The 53-year-old Rock and Roll Hall of Famer also spoke about his favorite bands from the current scene, adding that he still likes to go back to the classics every now and then.
“I love Foo Fighters. My favorite band consistently has been Queens of the Stone Age because they always put out cool, interesting records," he said. "But I still listen to a lot of old stuff because the rock ‘n’ roll that turned me on as a kid, not too much of it exists.”
Elsewhere in the interview, Slash also spoke about fellow GNR vocalist Axl Rose, with whom the guitarist had a bitter feud for around two decades before the two put aside their differences and shared the stage for the Guns N' Roses reunion tour in 2016, which is still ongoing.
"It was nice that it happened. I don’t know if I would have had the wherewithal to call him, just because I’m introverted and it might have been hard for me. Not during that initial phone call, but after that, it was really good to be able to get rid of some of the negative baggage that we’d been carrying around for a long time," Slash said, referencing the phone call from Rose two years ago that cemented the much-talked-about reunion.

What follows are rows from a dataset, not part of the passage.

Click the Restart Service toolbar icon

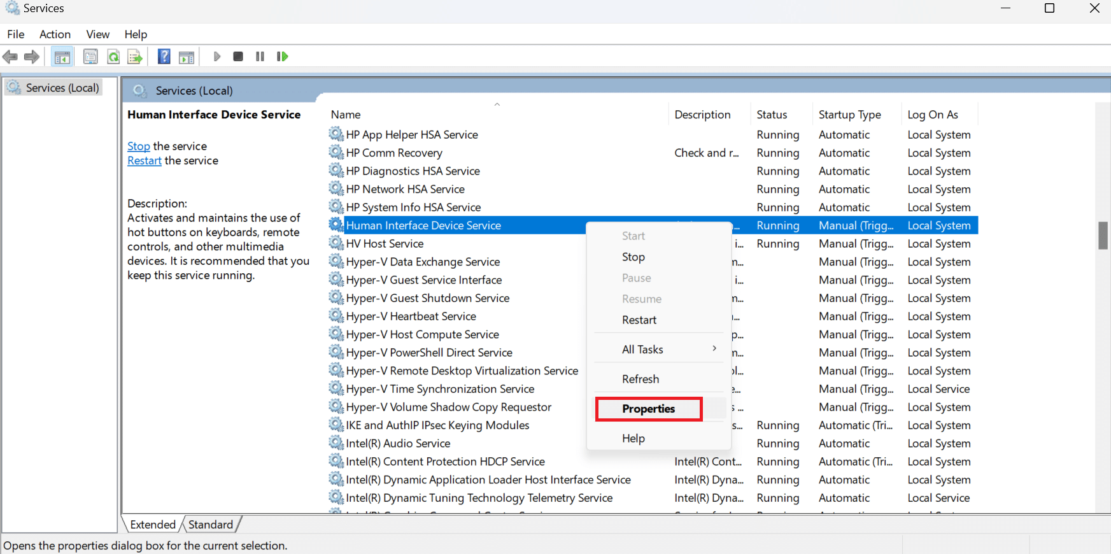282,57
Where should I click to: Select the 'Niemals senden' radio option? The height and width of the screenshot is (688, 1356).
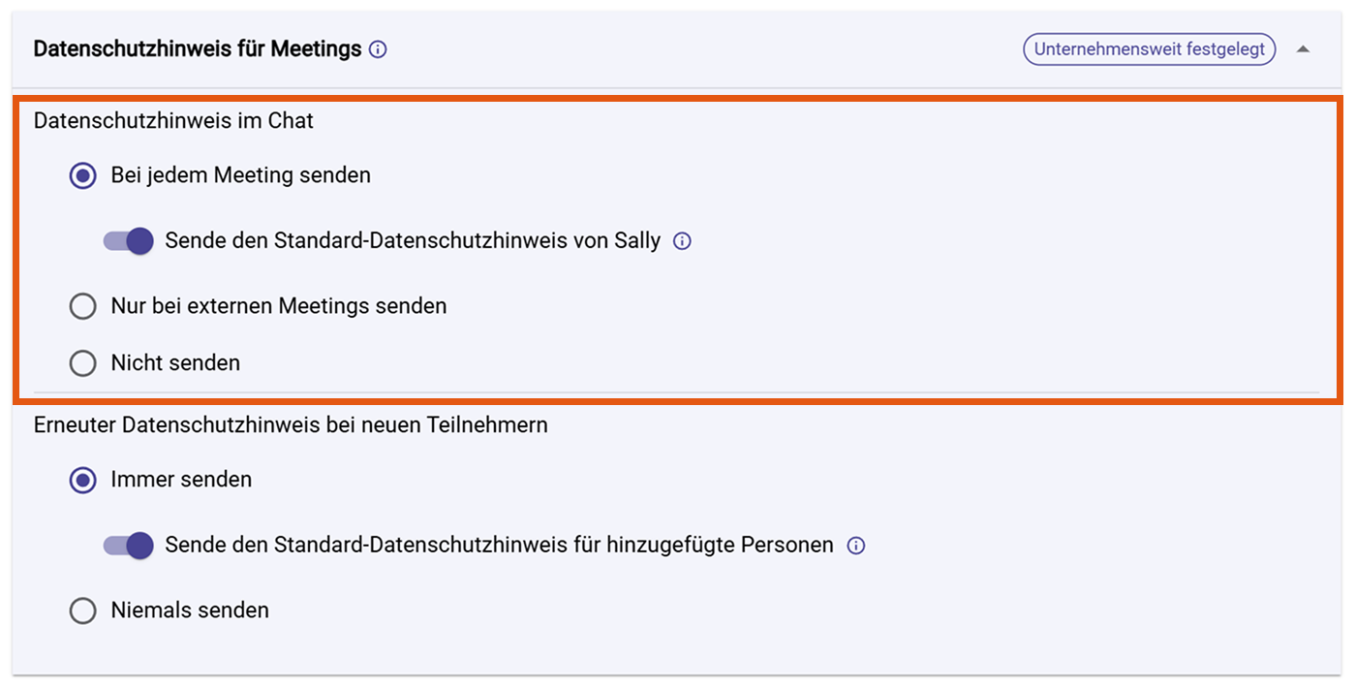pos(83,610)
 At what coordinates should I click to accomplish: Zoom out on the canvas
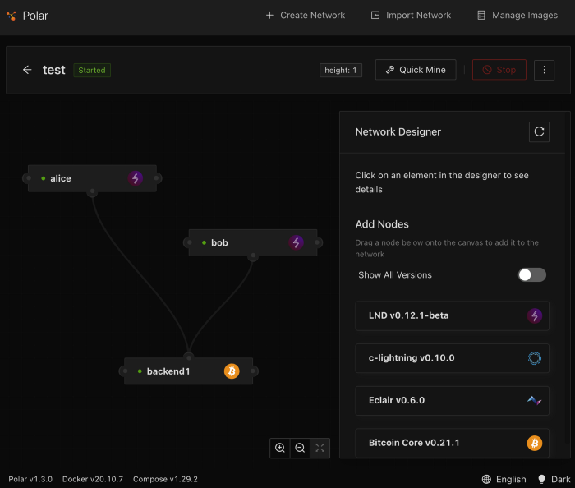click(300, 448)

"It’d been 20 years of not talking and letting this bad blood continue to be perpetuated by the media. It turned into something way bigger than what was really going on, so it was good to get past that," he explained.
Slash explained that has no regrets about the situation, and is relieved that things have been reconciled. “Things happen as they happen. I make it a point of not having any regrets.”